3. What hit Swing song did Ziggy Elman adapt from an old Jewish folk tune?

a. Horay For Captain Spaulding
b. Nature Boy
c. And The Angels Sing
d. If I Were A Rich Man

4. Which Count Basie composition was used on the infamous Gong Show?

a. Backstage At Stuff’s
b. April In Paris
c. Jumping At The Woodside
d. One O’Clock Jump

5. Which jazzman met success despite the loss of an arm?

a. Lester Young
b. Pete Kelly
c. Red Nichols
d. Wingy Manone

6. Who composed the jazz standard “Misty”?

a. Erroll Garner
b. Fats Weller
c. Benny Goodman
d. Count Basie

7. Which pianist co-wrote “Round Midnight”?

a. Fats Waller
b. Eddy Duchin
c. Meade Lux Lewis
d. Thelonius Monk

8. Name Dave Brubeck’s best-known tune.

a, Theme from Mr. Broadway
b. Le Souk
c. Take Five
d. Unsquare Dance

9. What was Duke Ellington’s real name?

a. Thomas Fats
b. Glenn
c. Benjamin
d. Edward Kennedy

10. Who is considered the “Father of the Blues”?

a. W. C. Handy
b. R. Nathaniel Dett
c. Scott Joplin
d. Charlie Patton

By Host News

Paul Desmond

February 10, 2009

Paul Desmond studied the clarinet at San Francisco State University and played in various local bands before joining the Dave Brubeck Quartet in 1951. Because his career has been almost exclusively with this group until its dissolution in 1967, he shared his success, without receiving the recognition it deserves.

Desmond continued to play occasionally with Brubeck in the 1970s, notably in 1975 when the two men have recorded an album of duets. He also appeared at festivals and toured Europe, Australia and Japan for George Wein. He later worked in New York on the half-note with his own group, which included Jim Hall (1974), and in Toronto as a soloist with a rhythm section (1974-5).
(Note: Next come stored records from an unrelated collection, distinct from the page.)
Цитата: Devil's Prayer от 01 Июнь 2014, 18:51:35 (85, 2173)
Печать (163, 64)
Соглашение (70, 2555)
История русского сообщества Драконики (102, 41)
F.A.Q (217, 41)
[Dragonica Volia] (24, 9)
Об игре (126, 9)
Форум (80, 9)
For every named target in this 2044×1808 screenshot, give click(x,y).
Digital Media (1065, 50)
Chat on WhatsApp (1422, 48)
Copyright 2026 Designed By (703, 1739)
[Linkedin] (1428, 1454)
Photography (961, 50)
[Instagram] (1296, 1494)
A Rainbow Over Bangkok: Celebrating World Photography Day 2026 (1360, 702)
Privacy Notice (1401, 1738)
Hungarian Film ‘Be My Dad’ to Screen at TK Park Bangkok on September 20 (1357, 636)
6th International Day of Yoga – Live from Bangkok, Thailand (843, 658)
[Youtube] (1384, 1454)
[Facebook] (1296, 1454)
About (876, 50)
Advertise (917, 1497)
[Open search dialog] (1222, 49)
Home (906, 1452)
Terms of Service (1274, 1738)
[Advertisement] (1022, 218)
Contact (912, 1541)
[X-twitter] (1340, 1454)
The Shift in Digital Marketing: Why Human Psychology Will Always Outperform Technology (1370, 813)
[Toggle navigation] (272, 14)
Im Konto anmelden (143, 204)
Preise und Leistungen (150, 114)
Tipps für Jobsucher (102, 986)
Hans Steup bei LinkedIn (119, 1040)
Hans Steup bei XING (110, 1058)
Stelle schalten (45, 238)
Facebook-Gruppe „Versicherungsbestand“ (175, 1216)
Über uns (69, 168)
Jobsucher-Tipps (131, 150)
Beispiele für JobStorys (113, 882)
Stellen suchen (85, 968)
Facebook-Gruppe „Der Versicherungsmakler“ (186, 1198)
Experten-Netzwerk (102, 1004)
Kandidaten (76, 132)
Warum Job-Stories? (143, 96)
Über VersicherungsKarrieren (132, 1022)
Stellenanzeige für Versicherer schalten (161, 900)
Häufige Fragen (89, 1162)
Desmond was one of the most capable of “cool” trend alto saxophone jazz, Lee Konitz, who was the main exhibitor, and Lester Young, Benny Carter, and others had announced in the late 1930s . His tone was a luminous quality, consistent throughout the instrument, which was particularly recalls Carter, but his most notable gift for improvisation is its power of melodic invention, supported in part that depends on use unusual sequence of the imagination. Desmond independent recordings, with sidemen Gerry Mulligan (1962) and Hall (1959-65), for example, did more justice to the many people who Brubeck, for whom he composed the famous Take Five 5 / 4 time.